▸ STATED PROBLEM
Rewrite the rows below, changing every "This screenshot has" to "This image has" and keeping everything else the same. Leave the pictures out of your version.

Source records

■ ■ ■ ■ ■ ■ ■

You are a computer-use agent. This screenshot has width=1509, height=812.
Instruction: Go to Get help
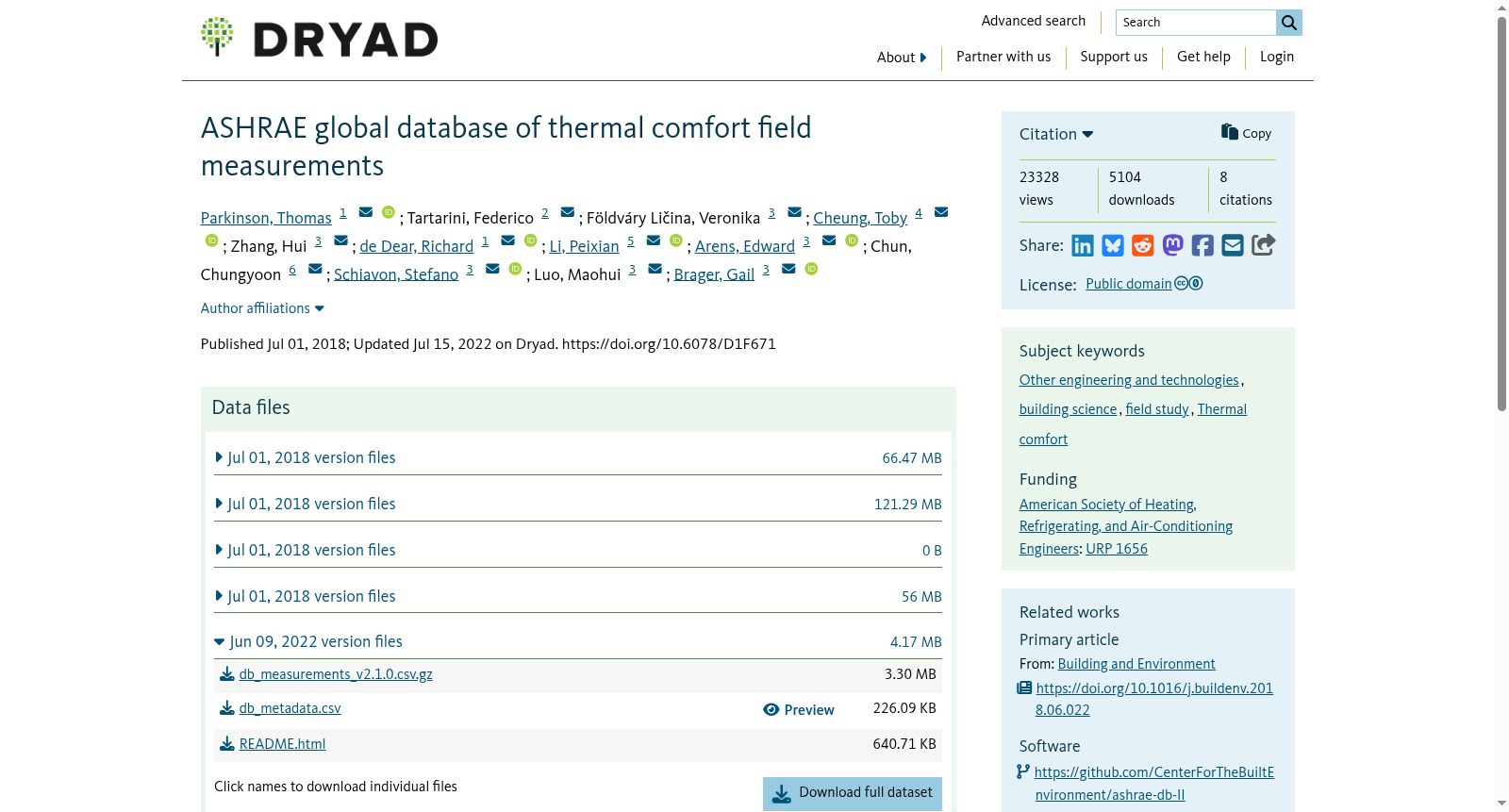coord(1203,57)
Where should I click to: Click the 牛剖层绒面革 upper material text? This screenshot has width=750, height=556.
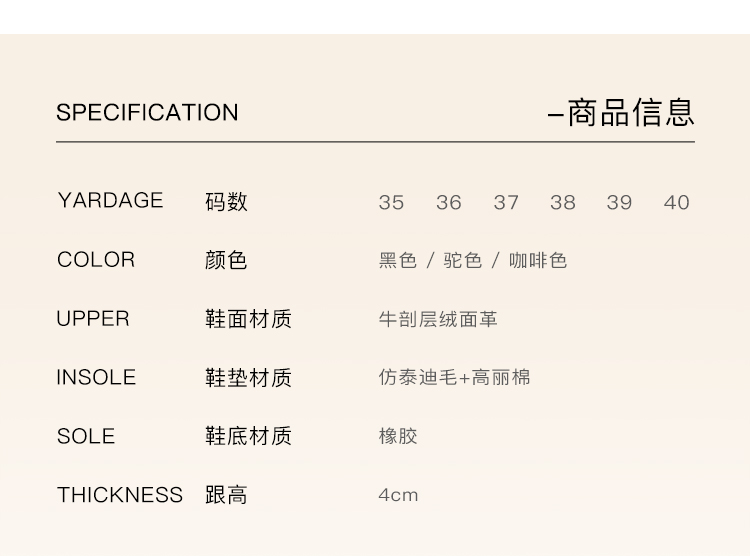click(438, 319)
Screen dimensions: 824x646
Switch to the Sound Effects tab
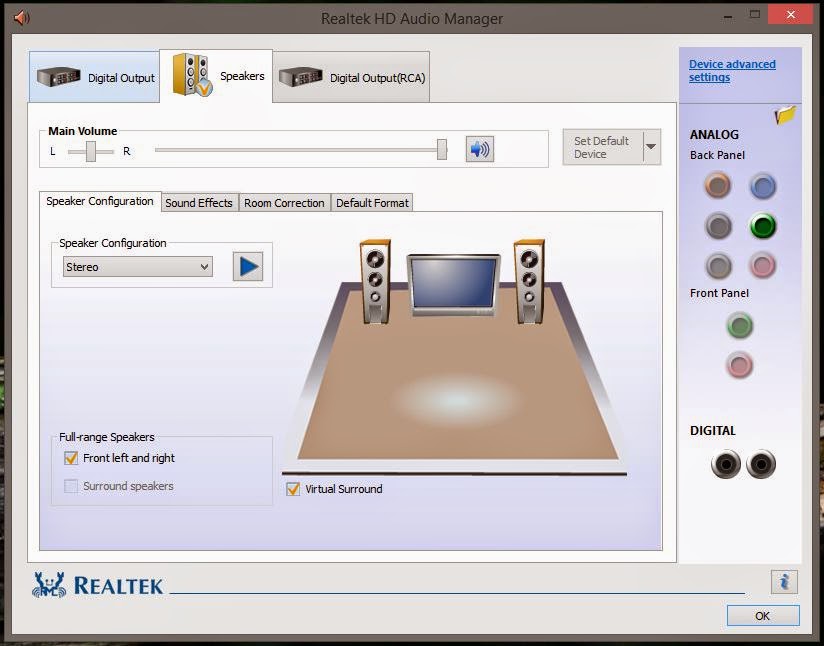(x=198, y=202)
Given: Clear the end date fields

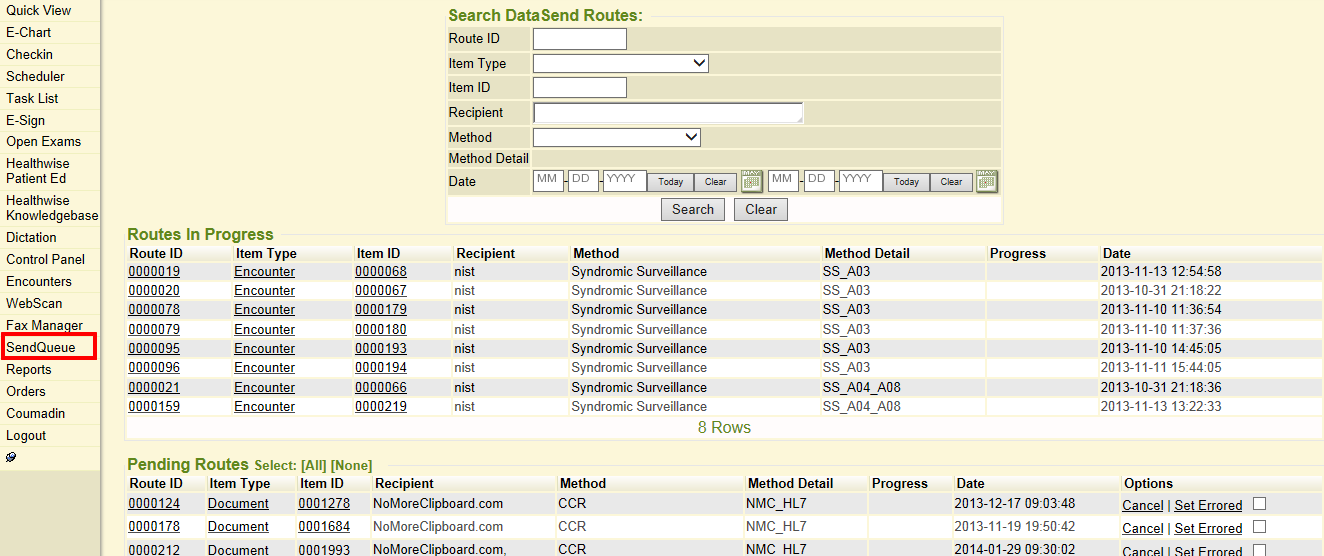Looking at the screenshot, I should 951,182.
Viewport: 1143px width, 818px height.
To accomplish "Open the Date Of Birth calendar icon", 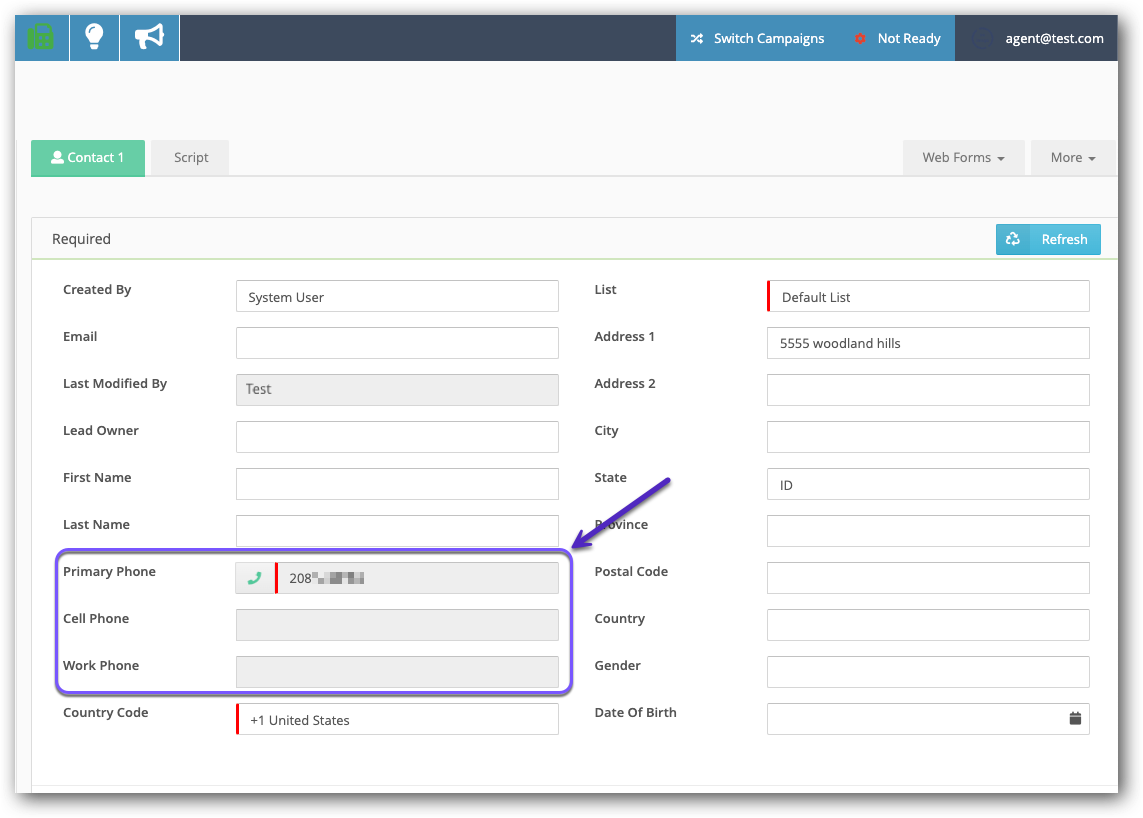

■ ■ ■ ■ ■ ■ ■

▸ WRITTEN RESPONSE
You are a computer-use agent. This image has width=1509, height=812.
Instruction: Go to Get help
coord(1203,57)
Where should I click to: Click the 牛剖层绒面革 upper material text? This image has width=750, height=556.
click(438, 319)
Screen dimensions: 824x646
Switch to the Sound Effects tab
(x=198, y=202)
Given: Clear the end date fields

Looking at the screenshot, I should 951,182.
Viewport: 1143px width, 818px height.
To accomplish "Open the Date Of Birth calendar icon", 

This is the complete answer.